Quintinite is a carbonate mineral with the chemical formula Mg_{4}Al_{2}(OH)_{12}CO_{3}⋅3H_{2}O.

The mineral was named after Quintin Wight of Ottawa, Ontario, Canada (b. 1935), who was a significant contributor to mineral studies at Mont Saint-Hilaire.

Quintinite is found as 2H and 3T, or 2-hexagonal and 3-trigonal, polytypes, which were originally approved as separate species, but have not been considered species since 1998. These hexagonal and trigonal forms of quintinite are both from the hexagonal crystal systems, meaning they both have similar lengths of their crystal axes and the same angles between these axes. As a hexagonal mineral, quintinite has three axes of equal length at 60 degree angles to one another and a c axis perpendicular to these three axes of a different length. 2H occurs in carbonatite at Jacupiranga, São Paulo, Brazil, in the Jacupiranga mine and 3T occurs with minerals like gonnardite and donnayite. Both polytypes occur in hydrothermal vents in alkaline rocks. Herg (1977) interpreted the Jacupiranga area as related to a hotspot. The 3T polytype was originally found in the Poudrette quarry at Mont Saint-Hilaire, which is a rare alkaline intrusive complex.

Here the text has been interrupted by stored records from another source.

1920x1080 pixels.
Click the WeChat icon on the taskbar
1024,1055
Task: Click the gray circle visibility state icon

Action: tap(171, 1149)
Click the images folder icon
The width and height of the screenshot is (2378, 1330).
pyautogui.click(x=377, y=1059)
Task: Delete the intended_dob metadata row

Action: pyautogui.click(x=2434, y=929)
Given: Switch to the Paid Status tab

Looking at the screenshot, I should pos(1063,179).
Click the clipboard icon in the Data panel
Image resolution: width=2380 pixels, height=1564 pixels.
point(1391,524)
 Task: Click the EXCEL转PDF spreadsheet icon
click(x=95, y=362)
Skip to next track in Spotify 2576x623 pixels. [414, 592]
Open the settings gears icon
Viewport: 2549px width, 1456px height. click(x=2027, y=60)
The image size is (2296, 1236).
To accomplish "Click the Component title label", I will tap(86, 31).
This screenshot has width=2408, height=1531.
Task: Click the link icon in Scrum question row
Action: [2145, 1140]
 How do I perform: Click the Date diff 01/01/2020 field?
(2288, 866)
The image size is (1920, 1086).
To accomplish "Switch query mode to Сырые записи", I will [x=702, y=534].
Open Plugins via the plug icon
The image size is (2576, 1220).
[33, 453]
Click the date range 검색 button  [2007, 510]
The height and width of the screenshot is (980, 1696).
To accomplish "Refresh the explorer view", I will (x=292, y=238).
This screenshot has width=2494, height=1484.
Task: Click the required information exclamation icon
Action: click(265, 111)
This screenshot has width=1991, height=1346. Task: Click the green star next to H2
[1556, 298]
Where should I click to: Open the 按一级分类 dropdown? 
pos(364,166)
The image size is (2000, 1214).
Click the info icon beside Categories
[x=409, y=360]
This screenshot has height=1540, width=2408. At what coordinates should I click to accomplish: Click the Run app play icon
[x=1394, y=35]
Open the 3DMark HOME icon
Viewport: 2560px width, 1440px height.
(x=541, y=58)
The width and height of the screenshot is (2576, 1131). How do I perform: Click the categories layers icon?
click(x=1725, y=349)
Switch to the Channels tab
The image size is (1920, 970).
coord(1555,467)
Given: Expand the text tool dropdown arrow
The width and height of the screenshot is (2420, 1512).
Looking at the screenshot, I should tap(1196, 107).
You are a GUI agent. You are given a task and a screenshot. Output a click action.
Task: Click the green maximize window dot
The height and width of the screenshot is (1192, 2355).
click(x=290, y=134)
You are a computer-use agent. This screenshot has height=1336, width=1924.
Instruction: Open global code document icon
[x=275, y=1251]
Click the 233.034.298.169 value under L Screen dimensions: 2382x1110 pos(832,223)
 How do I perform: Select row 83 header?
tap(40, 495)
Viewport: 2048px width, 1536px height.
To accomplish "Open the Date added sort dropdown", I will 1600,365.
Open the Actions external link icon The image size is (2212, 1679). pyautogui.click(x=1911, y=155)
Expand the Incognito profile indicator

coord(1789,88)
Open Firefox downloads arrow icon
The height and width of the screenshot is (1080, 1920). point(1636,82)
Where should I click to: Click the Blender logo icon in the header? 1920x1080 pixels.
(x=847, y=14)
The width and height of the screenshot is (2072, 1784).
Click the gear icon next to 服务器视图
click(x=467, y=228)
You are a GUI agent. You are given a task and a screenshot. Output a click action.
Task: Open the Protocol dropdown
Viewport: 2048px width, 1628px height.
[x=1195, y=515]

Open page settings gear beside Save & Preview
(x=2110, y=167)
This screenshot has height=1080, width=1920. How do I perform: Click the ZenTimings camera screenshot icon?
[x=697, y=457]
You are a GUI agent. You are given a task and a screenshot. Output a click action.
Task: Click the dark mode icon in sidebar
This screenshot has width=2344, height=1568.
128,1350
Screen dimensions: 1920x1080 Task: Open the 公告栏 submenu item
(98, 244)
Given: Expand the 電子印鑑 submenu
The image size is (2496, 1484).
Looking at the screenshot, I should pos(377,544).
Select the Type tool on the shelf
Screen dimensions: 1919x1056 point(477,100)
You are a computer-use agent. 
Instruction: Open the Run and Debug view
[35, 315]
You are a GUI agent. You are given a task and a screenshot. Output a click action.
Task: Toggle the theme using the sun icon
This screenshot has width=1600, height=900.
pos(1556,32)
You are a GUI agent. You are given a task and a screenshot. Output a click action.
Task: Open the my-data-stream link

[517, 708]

The 2H polytype is pleochroic, meaning that the mineral changes colors (in this case yellow and light yellow) when viewed at different angles under a polarizing petrographic microscope. The 3T polytype, however, is not commonly pleochroic but can show green pleochroism if it is high in iron. The 3T polytype has a positive index of refraction whereas the 2H polytype can possess crystals with either a positive or a negative index of refraction.